La puerta se abrió con un sonido deslizante y Valerius se adentró en la celda. El hombre elevó la mirada y se acurrucó aún más en el extremo opuesto. Sus ojos decían mucho al sacerdote. Estaba asustado, pero pese a ello había desafío en su mirada. Sabía algo, y no quería revelarlo. Con mucha calma, Valerius sacó un alma – la moneda de los locales - de uno de sus bolsillos, y la colocó en el mismo banco en que estaba sentado el prisionero. Con un dedo la deslizó unos centímetros hasta situarla justo en el medio, para que el hombre la viera bien.

Sonrió, pero el pañuelo que tapaba su rostro hasta la nariz impidió que el preso lo viera. Entonces, de otro de los bolsillos, sacó una bala. Para él, era especial. Le traía recuerdos de su primera misión inquisitorial. Conocía el dolor que esa bala en concreto era capaz de provocar. El prisionero no podía comprenderlo, para él tenía otro significado.

Valerius situó la bala junto a la moneda.

- ¿Qué va a ser? – Preguntó con tono monótono, pero inmisericorde.

Llevaban los dos últimos años vigilando al grupo al que pertenecía este hombre. Monitorizando sus comunicaciones y turnándose para seguir a algunos de los miembros de su banda. Valerius sospechaba, tras descifrar algunas comunicaciones, que aquel tipo tenía relación con algún grupo de herejes que operaba a escondidas… Pero aún no había podido probarlo.

Cerberus era el que había detectado algo sospechoso en la primera comunicación. A partir de ahí, tiraron del hilo. El sonido deslizante de la puerta al abrirse de nuevo logró que Valerius dejara de mirar al prisionero y se girara para encarar al recién llegado.
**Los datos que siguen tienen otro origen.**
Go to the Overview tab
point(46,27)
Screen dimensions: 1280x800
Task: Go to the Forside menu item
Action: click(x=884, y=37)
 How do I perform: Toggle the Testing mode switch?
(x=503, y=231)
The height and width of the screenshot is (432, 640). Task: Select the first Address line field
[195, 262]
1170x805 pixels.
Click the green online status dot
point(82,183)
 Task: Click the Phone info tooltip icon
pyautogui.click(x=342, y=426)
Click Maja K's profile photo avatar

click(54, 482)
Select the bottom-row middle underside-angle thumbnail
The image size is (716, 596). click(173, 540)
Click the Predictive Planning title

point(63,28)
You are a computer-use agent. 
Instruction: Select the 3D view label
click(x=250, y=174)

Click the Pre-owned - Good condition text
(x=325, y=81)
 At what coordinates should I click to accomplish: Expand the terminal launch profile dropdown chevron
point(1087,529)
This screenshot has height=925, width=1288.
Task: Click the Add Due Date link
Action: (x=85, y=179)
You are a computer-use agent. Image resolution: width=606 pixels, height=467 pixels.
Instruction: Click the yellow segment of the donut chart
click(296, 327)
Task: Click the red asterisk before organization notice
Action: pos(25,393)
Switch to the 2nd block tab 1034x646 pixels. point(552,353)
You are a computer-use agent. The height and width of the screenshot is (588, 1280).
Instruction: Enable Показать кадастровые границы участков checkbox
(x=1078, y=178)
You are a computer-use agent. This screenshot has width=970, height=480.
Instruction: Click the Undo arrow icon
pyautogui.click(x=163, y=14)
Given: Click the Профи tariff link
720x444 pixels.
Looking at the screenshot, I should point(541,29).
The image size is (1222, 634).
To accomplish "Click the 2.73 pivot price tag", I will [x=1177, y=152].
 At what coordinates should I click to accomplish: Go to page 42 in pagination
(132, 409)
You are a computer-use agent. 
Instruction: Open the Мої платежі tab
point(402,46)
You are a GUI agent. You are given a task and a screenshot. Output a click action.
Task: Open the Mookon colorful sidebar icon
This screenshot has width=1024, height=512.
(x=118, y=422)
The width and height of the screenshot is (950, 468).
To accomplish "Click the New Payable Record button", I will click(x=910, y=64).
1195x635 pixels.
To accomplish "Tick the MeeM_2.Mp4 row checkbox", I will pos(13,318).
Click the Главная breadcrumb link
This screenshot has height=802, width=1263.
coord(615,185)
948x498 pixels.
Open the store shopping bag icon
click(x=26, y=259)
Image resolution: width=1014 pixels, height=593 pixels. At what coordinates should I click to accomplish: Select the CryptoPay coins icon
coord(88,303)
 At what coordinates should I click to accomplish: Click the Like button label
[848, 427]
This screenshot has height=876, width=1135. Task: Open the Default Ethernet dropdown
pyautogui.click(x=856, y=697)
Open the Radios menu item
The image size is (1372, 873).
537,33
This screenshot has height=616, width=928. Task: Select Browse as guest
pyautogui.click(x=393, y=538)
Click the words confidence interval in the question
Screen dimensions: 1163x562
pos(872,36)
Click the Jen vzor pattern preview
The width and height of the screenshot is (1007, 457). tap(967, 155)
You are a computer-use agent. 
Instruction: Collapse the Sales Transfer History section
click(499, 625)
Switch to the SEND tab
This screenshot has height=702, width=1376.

Intius Varnias… un arbitrador cuya figura imponía mucho más que la del sacerdote. Bajo el pañuelo que ocultaba su boca, Valerius sonrió. Varnias seguro que podía sacar información al prisionero con mucha más rapidez que Valerius.

- El Inquisidor Vaarak nos ha mandado llamar. – Las palabras del arbitrador interrumpieron sus pensamientos.

La sonrisa se difuminó bajo el pañuelo. Valerius asintió y se volvió para recoger tanto la moneda como la bala.

- Volveremos a hablar. No he acabado contigo. – Espetó al prisionero antes de que ambos acólitos salieran de la celda.